* Task requirements
1) Reproduce word for word the stretch of the cross-channel travel piece from "It is difficult" through "what we like.".
2) In the cross-channel travel piece, how many return trips across the channel does the writer estimate having made in total?
3) According to the cross-channel travel piece, why did the boat on one memorable crossing go up and down the choppy straits for two and a half hours?

* Supplied passage
• • •
It is difficult to know for certain how many times we've crossed the channel over the past 50 years. We've made at least three trips a year since the 1990s and in the previous decade headed for France at least twice a year. So I guess we must have taken over 120 return cross-channel trips in total, Very few are memorable. The dozens of times we've been stuck in a queue because of cancellations tend to merge together into a foggy irritation. We've miscalculated twice and missed our boat, those I do remember because they proved to be costly mistakes. One crossing that remains etched in my mind is when we chugged up and down the very choppy Dover Straights for two and a half hours because the swell in the harbour was too strong for us to dock safely. Thankfully most crossings have been tediously routine which is exactly what we like.
Given England's famously 'changeable' weather we've arrived in all sorts but dull and drizzly predominates. Occasionally the white cliffs shimmer under a bright blue sky as it did this time. It prompts people to get up and watch - a shared 'sceptred isle' moment. We may debate many things about what Britishness means, but we are undoubtedly an island people; insularity has shaped our outlook for both good and ill.
However, these days for most Brits returning from abroad the first sight of home begins with a patchwork of green fields, converging arterial roads and suburban sprawl interspersed by acres of warehousing as their flight gradually descends towards Heathrow or Manchester or some regional Ryanair hub. Last year we got a great view of the Cheshire plain and the Peak District as we dropped into Manchester on a late afternoon in December, bleary-eyed from an overnight flight from Singapore.
It was a Blakean 'green and pleasant land' moment rather than a Shakespearean 'sceptred isle' one. Maybe the white cliffs are a national emblem solely for English inhabitants of Great Britain, not so much for the people of Wales and Scotland, I don't know. My father who hailed from Perthshire would exclaim as he drove north across the Scottish border, "What's the best thing ever to come out of England?" To humour him the kids on the back seat would dutifully answer "the road to Scotland!" I can't imagine him ever becoming sentimental about 'the white cliffs of Dover' despite Vera Lynn's best efforts.
• • •
* Records supplied
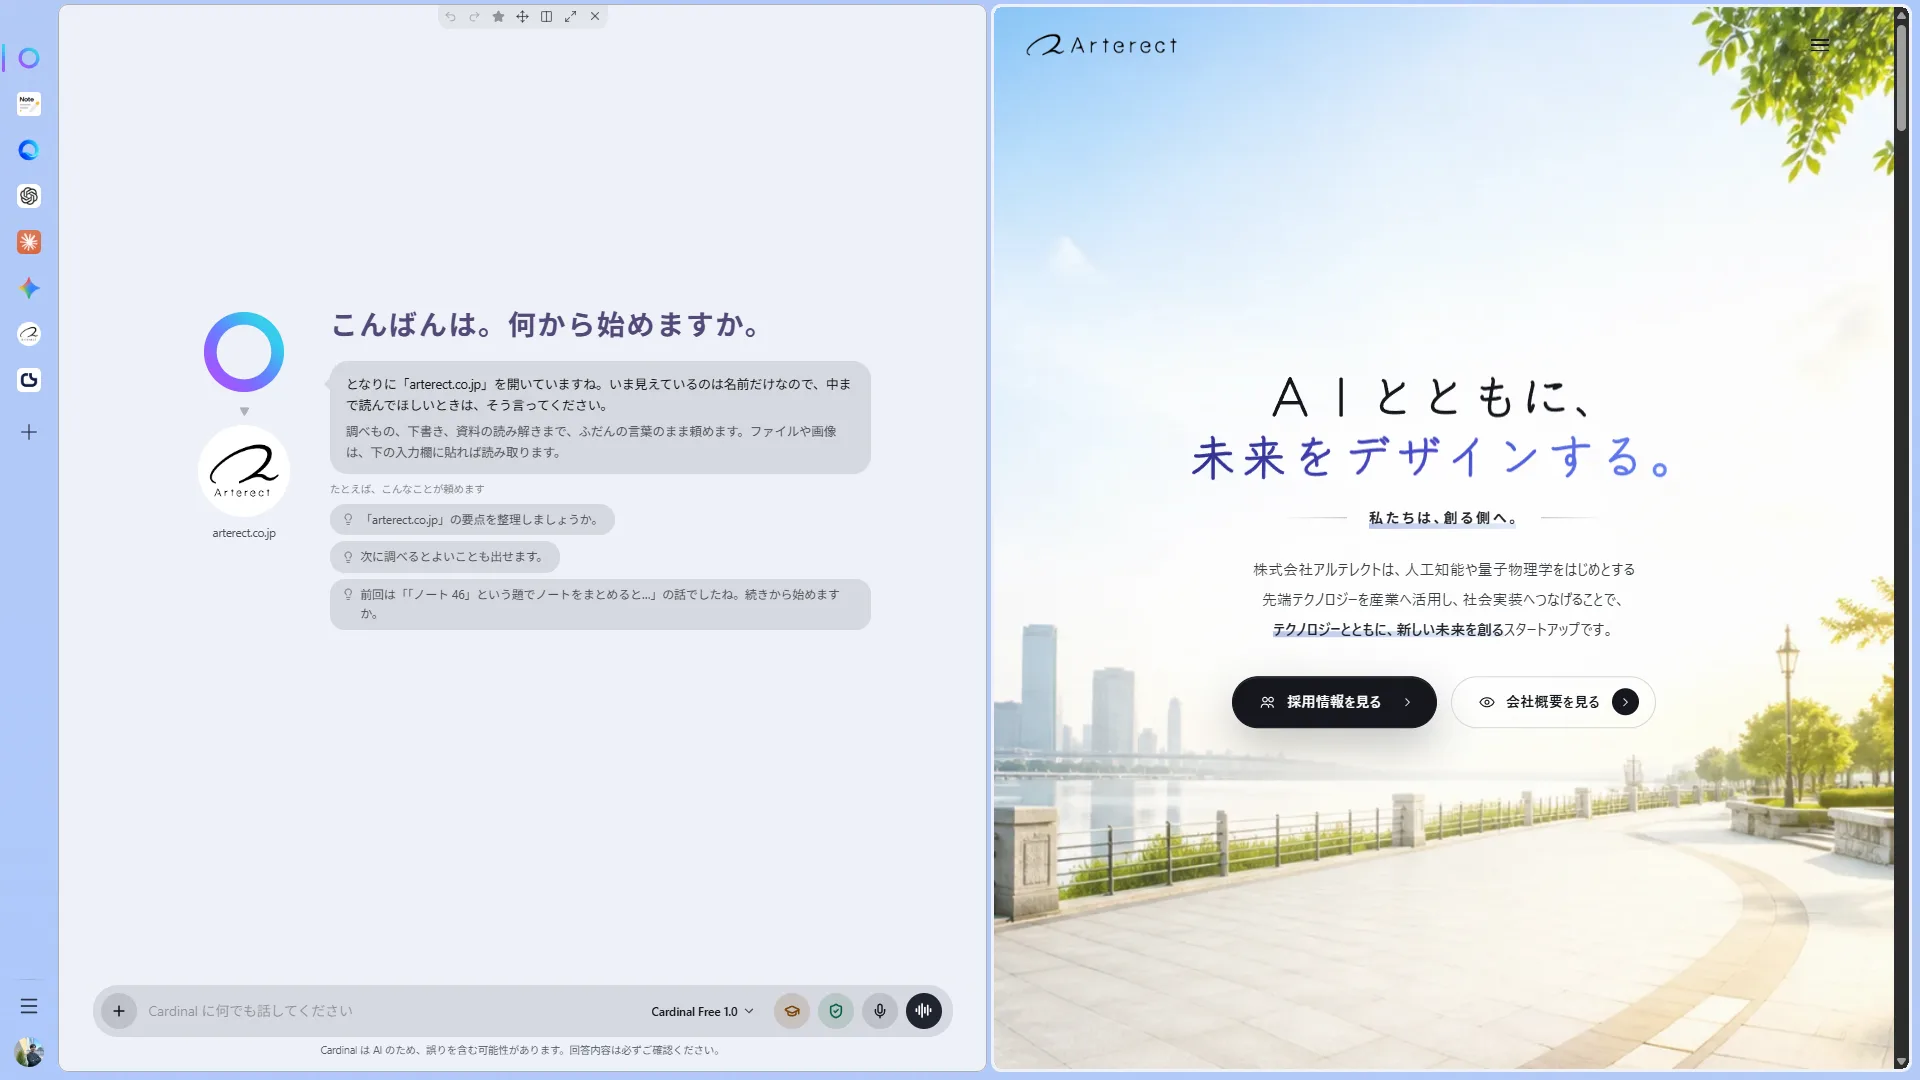Toggle the shield protection mode

pos(836,1011)
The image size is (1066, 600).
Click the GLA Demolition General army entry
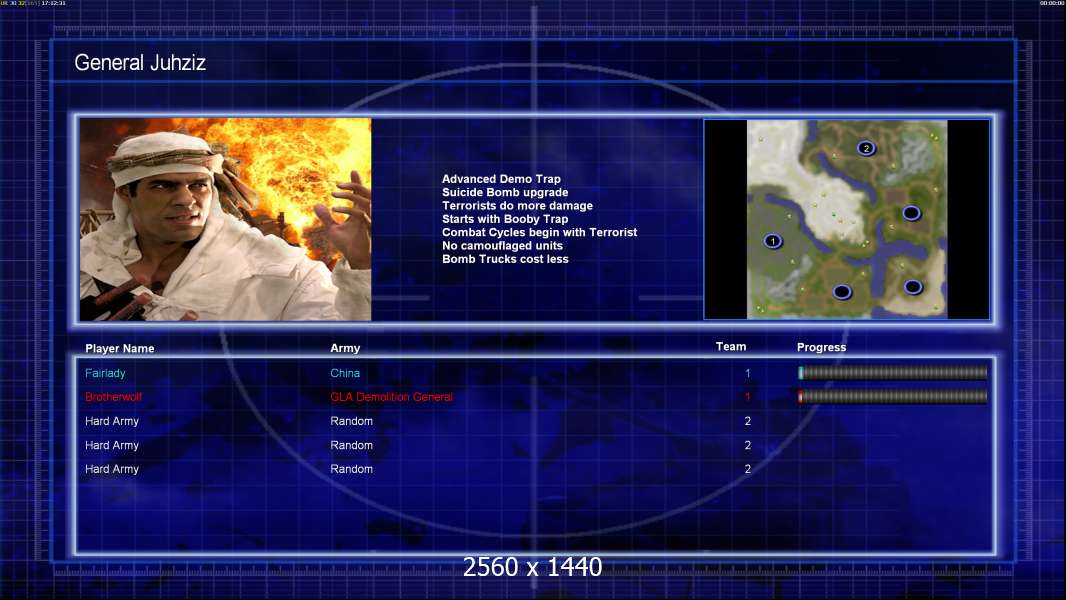(x=391, y=397)
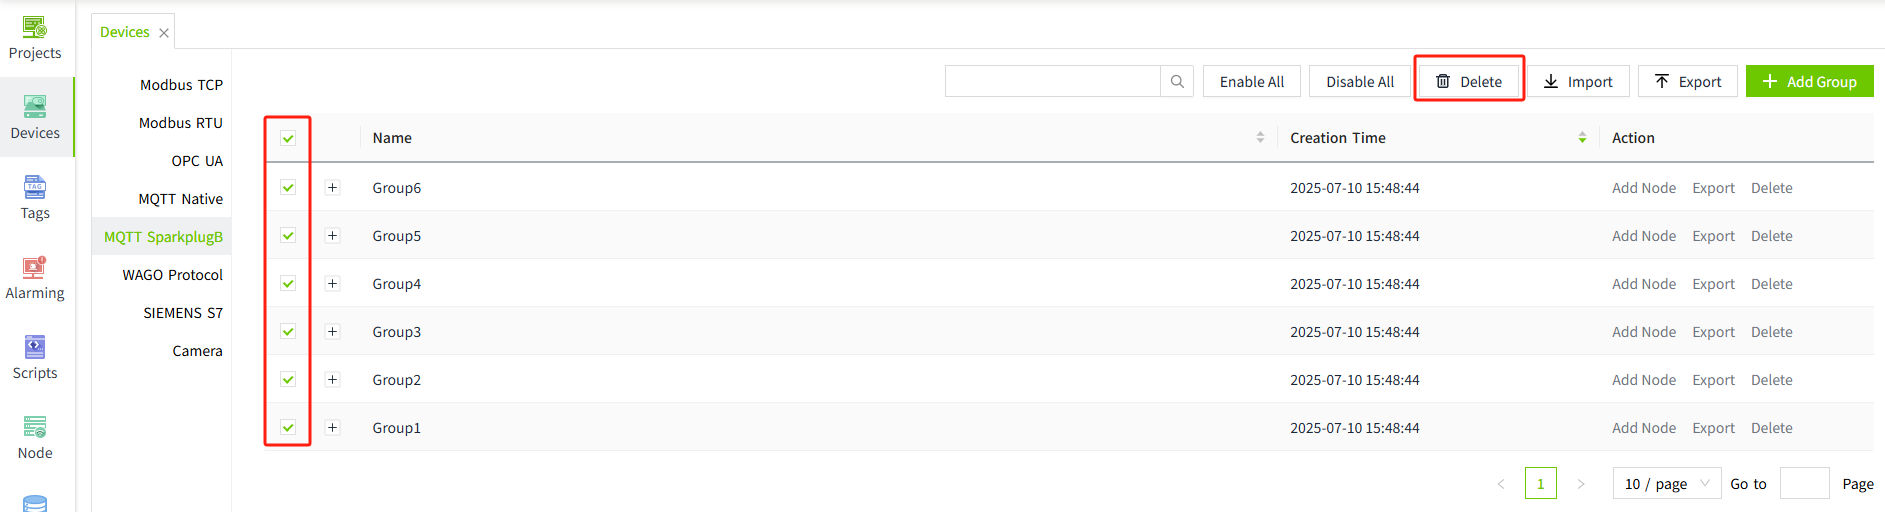The image size is (1885, 512).
Task: Close the Devices tab
Action: click(x=164, y=33)
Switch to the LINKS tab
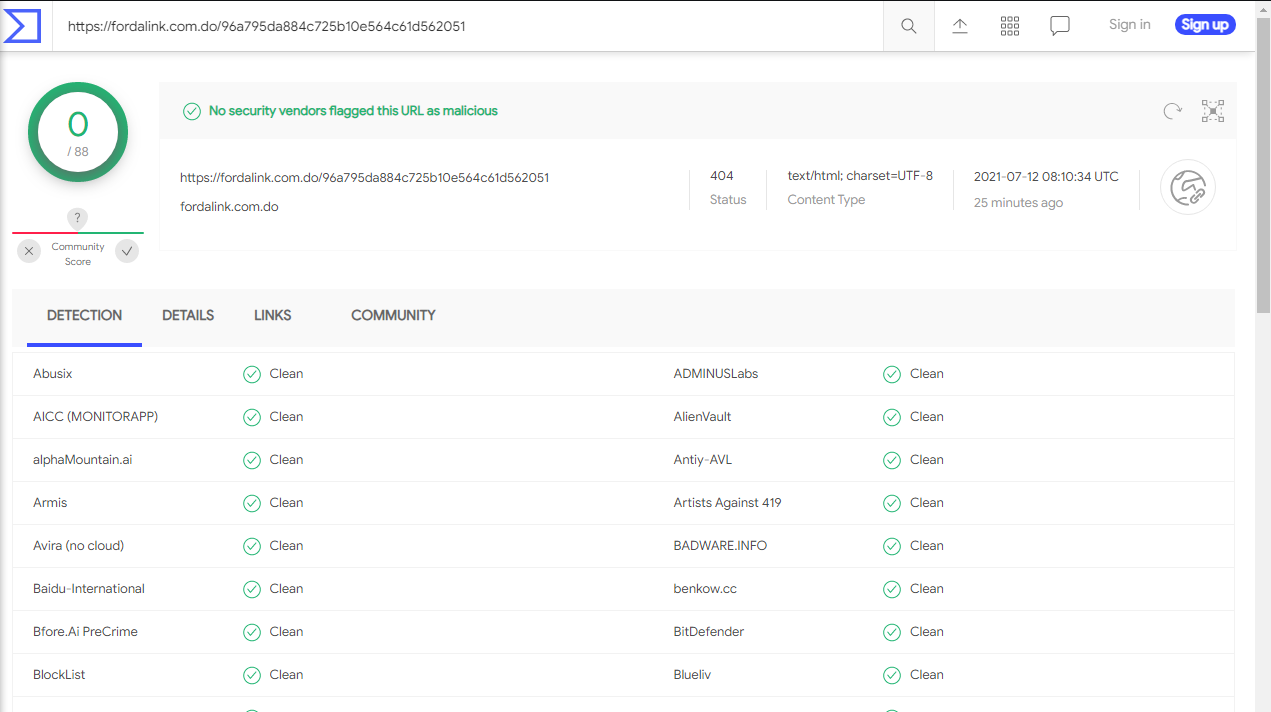The height and width of the screenshot is (712, 1271). point(272,315)
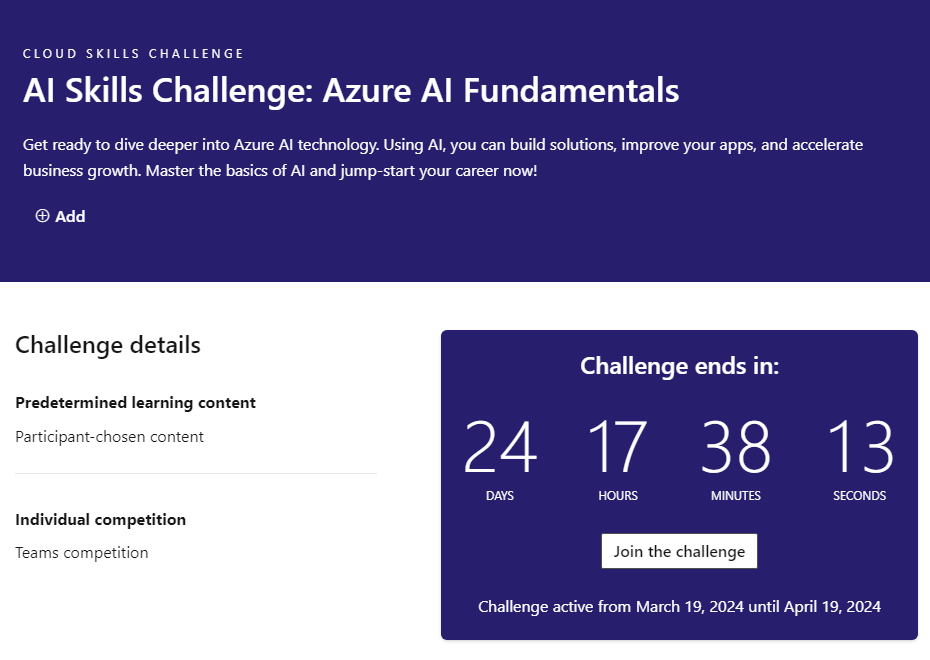Click the DAYS label under countdown
Image resolution: width=930 pixels, height=660 pixels.
(x=500, y=496)
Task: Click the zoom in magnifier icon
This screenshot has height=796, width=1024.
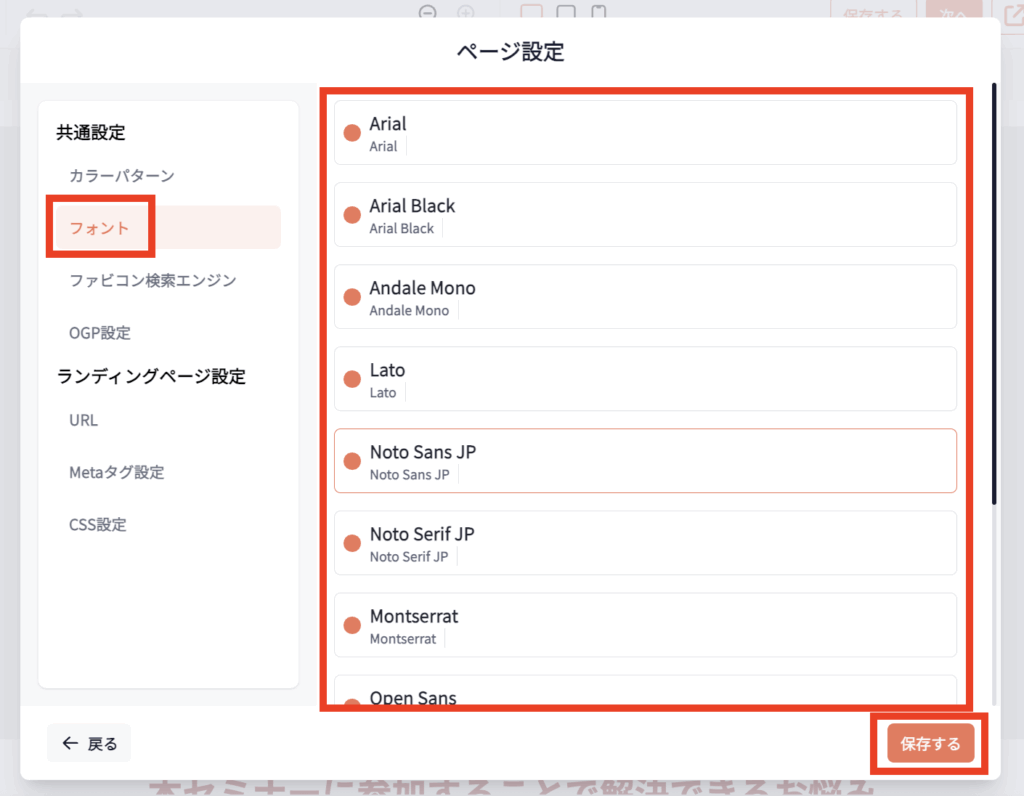Action: tap(465, 13)
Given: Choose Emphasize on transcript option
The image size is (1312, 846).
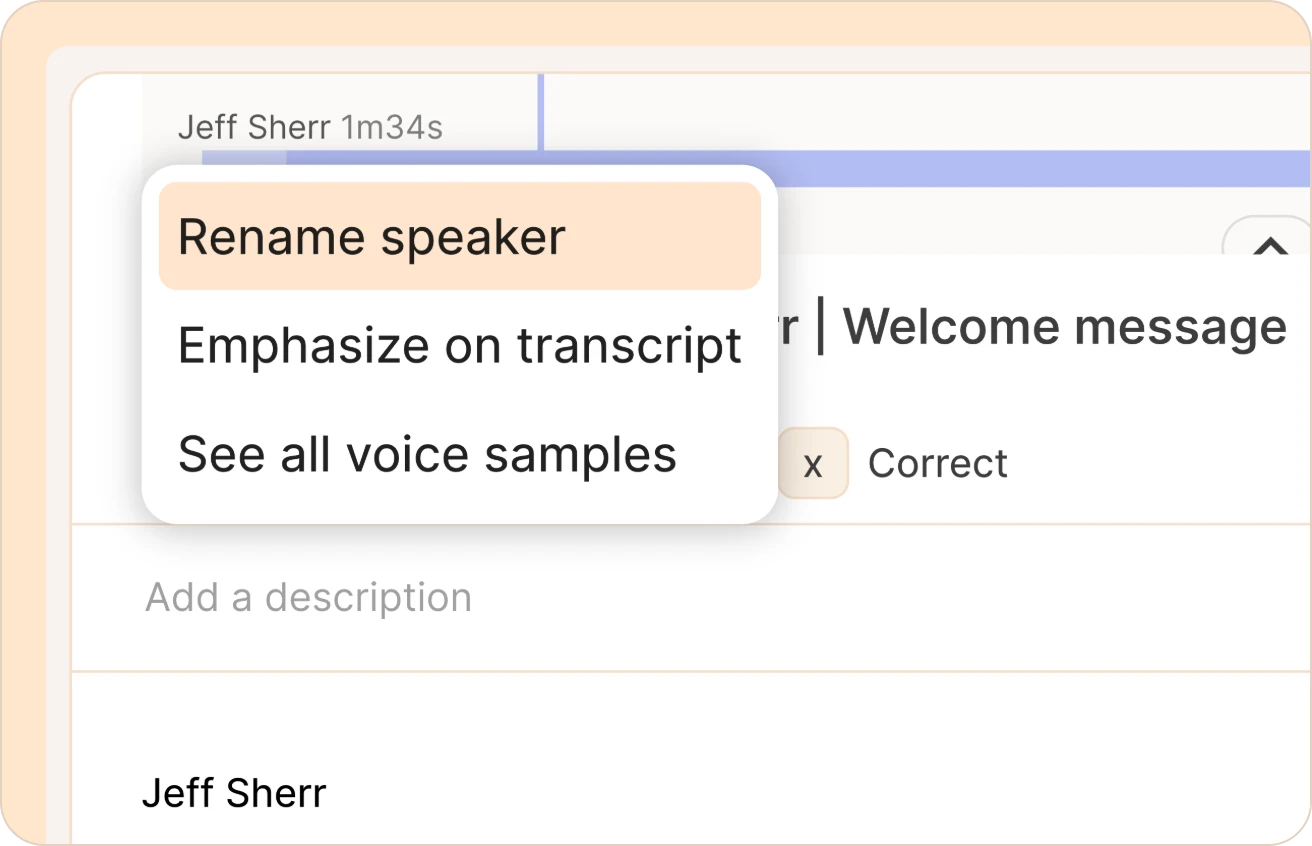Looking at the screenshot, I should pyautogui.click(x=459, y=346).
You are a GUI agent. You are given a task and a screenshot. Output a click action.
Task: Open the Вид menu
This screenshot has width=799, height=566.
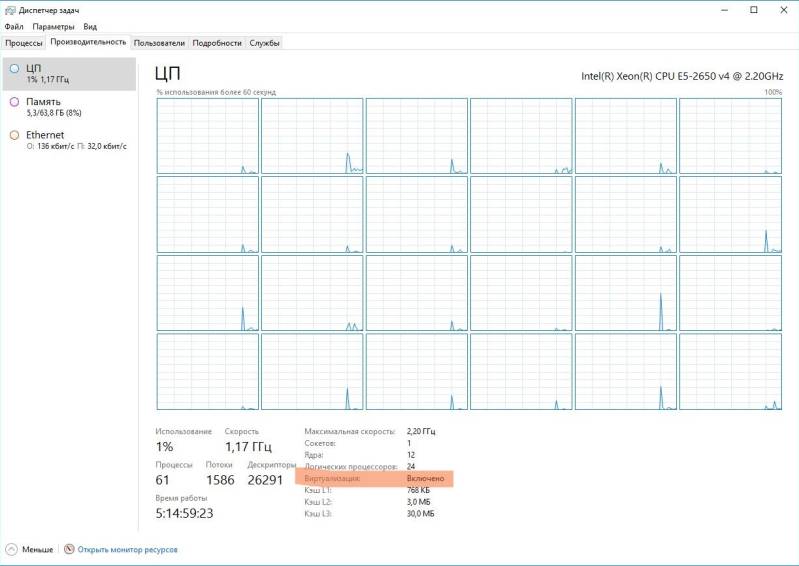click(x=90, y=27)
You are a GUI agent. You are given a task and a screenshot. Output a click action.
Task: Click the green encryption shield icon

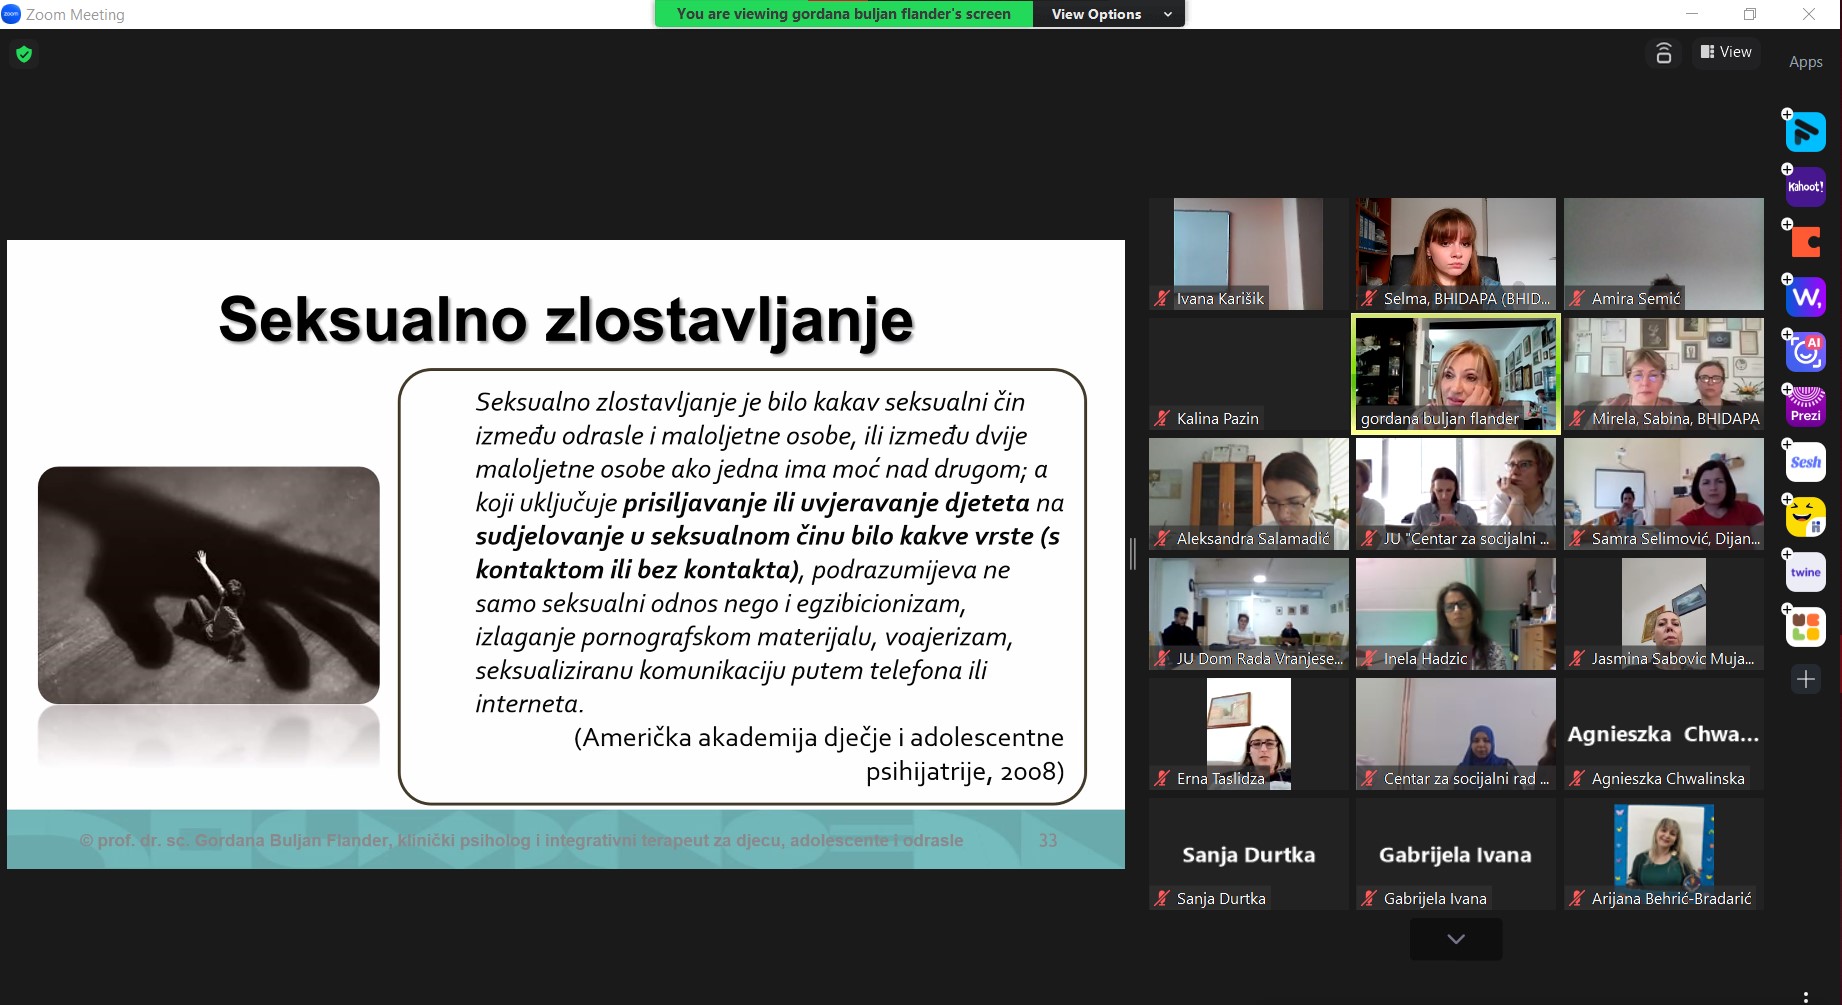click(x=24, y=54)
• • •
* Numbered answers
1)
It is difficult to know for certain how many times we've crossed the channel over the past 50 years. We've made at least three trips a year since the 1990s and in the previous decade headed for France at least twice a year. So I guess we must have taken over 120 return cross-channel trips in total, Very few are memorable. The dozens of times we've been stuck in a queue because of cancellations tend to merge together into a foggy irritation. We've miscalculated twice and missed our boat, those I do remember because they proved to be costly mistakes. One crossing that remains etched in my mind is when we chugged up and down the very choppy Dover Straights for two and a half hours because the swell in the harbour was too strong for us to dock safely. Thankfully most crossings have been tediously routine which is exactly what we like.

2) Over 120 return trips.

3) The swell in the harbor was too strong for the boat to dock safely.